Biometrics inspire trust, policy-makers invite backlash
 

Biometrics technology appears to be advancing more steadily than the policies and implementation practices that are necessary to make proper use of them, based on several of the top stories this week on Biometric Update. Evaluations of fingerprint biometrics and facial age estimation by NIST show steady improvements in accuracy, and more flexibility is coming available for organizations using fingerprints. But just issuing ID cards as previously committed to is proving difficult in Romania, and age verification in practice is so far working out too often the way its critics said it would.

Part of the challenge is the ever-increasing demands placed on biometric technology, as seen at America’s Southern border.

Biometrics run for the border

DHS has requested information from vendors on biometrics in can use at U.S. borders for identification without slowing the flow of people and goods. A virtual assessment event runs in October for the agency to pick a technology that requires minimal oversight and works in extreme conditions.
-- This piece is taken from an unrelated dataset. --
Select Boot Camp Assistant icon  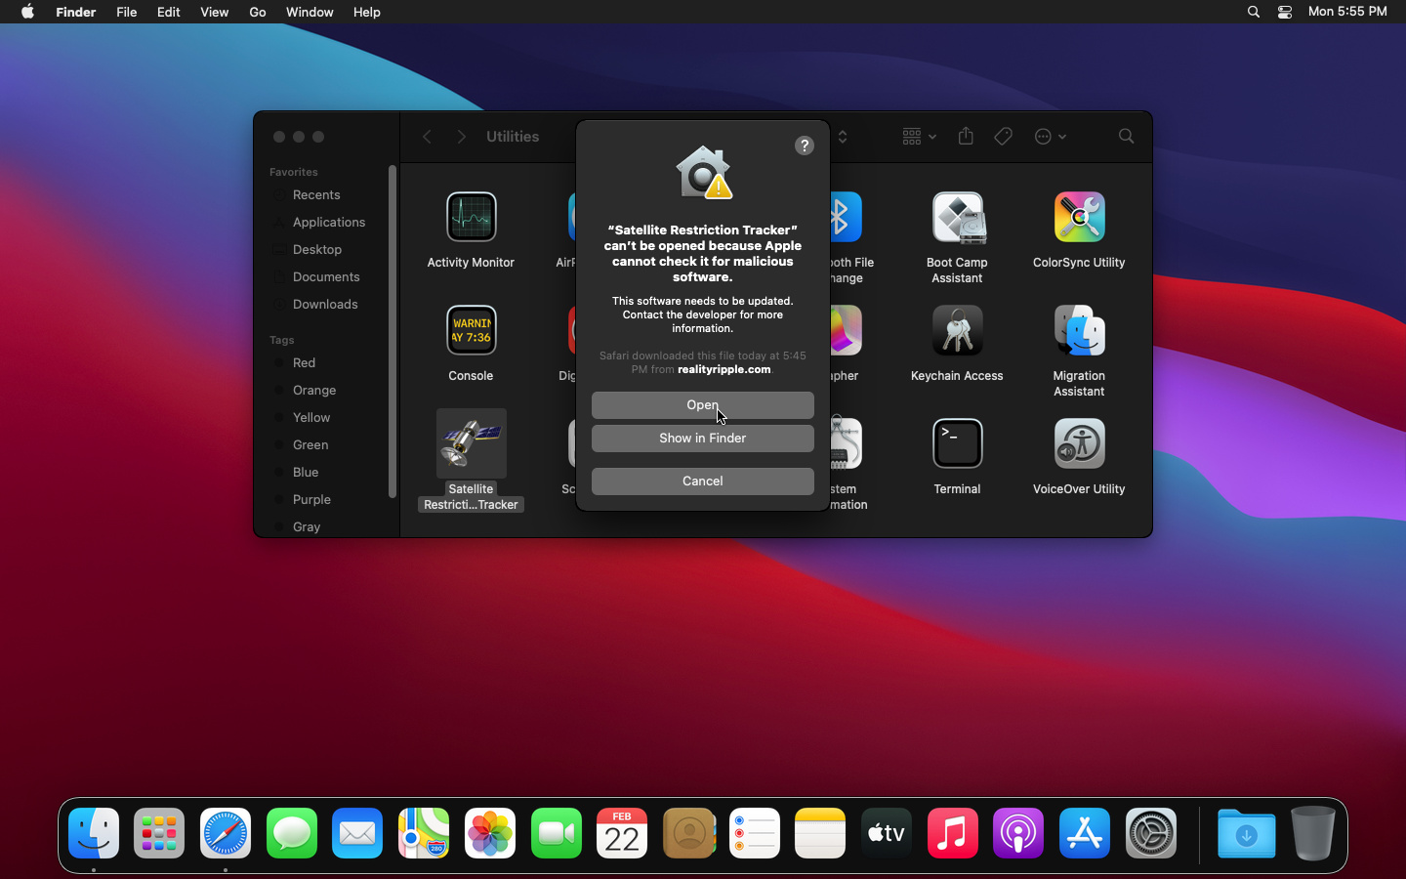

Facial recognition that identifies all the occupants in moving vehicles are part of the plan.

ICE Homeland Security Investigations, DHS investigative arm, has signed a $9.2 million contract with Clearview AI. The price of HIS’s contracts with the company have increased along with the scope of use for its facial recognition, from child sexual exploitation to assaults on law enforcement officers.

Digital ID ambitions

The digital ID ambitions of the EU and World are bold, the adoption numbers still to come, they hope.

Romania is reducing the number of electronic identity cards it is planning to issue for free by a million and a half following a cut to the project’s budget. It risks fines that eventually in theory could stretch into hundreds of millions of euros for missing the EU’s digital ID targets.

World now gives fans of IDs issued by the private sector, iris biometrics, decentralized systems and blockchain technologies an opportunity to invest in them on the NASDAQ. A group of companies have poured $270 million into investment company Eightco, chaired by analyst Dan Ives, to build a “Worldcoin treasury strategy.”

A network of 15 thousand devices from TokenWorks loaded with mDL identity verification software from Oneproof has rolled out in the U.S. They make it possible to use your mDL at 7,500 business locations, based on ISO/IEC 18013-5 and -7. The STA hailed the deployment as bringing mDLs’ impact to the present. Interest in mDLs is strong in the U.S., where a Thales survey shows 70 percent prefer a government-issued digital ID.

Contactless fingerprint biometrics

Synolo has introduced a top attachment for its contactless fingerprint scanner that converts it to take conventional contact biometrics. CEO Greg Scott and CTO Dr. Steve Saggese explained the market rationale and how it works in an interview with Biometric Update.

Conspicuous amongst recent submissions to NIST’s PFT III is an entry from touchless fingerprint biometrics developer Identy. The U.S.-based company scored higher accuracy than recent submissions from several established contact fingerprint algorithm providers, and says the results represent a significant step for the industry.

Good accuracy and ‘good grief!’

The latest update to NIST’s evaluation of facial age estimation adds algorithms from Youverse, Regula and CyberLink, the latter two with particularly encouraging results. The debut in the application by Regula scored the best MEA across geographies, and compared well in several other measures.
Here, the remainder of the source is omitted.